Du, Kounianhua, Liu, Jianxing, Zhang, Kangning, Jiao, Wenxiang, Lu, Yuan, Jin, Jiarui, Liu, Weiwen, Yu, Yong, Zhang, Weinan

arXiv.org Artificial Intelligence

The rapid evolution of large language models (LLMs) has intensified the demand for effective personalization techniques that can adapt model behavior to individual user preferences. Despite the non-parametric methods utilizing the in-context learning ability of LLMs, recent parametric adaptation methods, including personalized parameter-efficient fine-tuning and reward modeling emerge. However, these methods face limitations in handling dynamic user patterns and high data sparsity scenarios, due to low adaptability and data efficiency.
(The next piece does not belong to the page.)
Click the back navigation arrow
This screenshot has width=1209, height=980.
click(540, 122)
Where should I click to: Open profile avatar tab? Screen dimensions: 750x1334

To address these challenges, we propose a fine-grained and instance-tailored steering framework that dynamically generates sample-level interference vectors from user data and injects them into the model's forward pass for personalized adaptation. Our approach introduces two key technical innovations: a fine-grained steering component that captures nuanced signals by hooking activations from attention and MLP layers, and an input-aware aggregation module that synthesizes these signals into contextually relevant enhancements. The method demonstrates high flexibility and data efficiency, excelling in fast-changing distribution and high data sparsity scenarios. In addition, the proposed method is orthogonal to existing methods and operates as a plug-in component compatible with different personalization techniques. Extensive experiments across diverse scenarios--including short-to-long text generation, and web function calling--validate the effectiveness and compatibility of our approach. Results show that our method significantly enhances personalization performance in fast-shifting environments while maintaining robustness across varying interaction modes and context lengths. Implementation is available at https://github.com/KounianhuaDu/Fints.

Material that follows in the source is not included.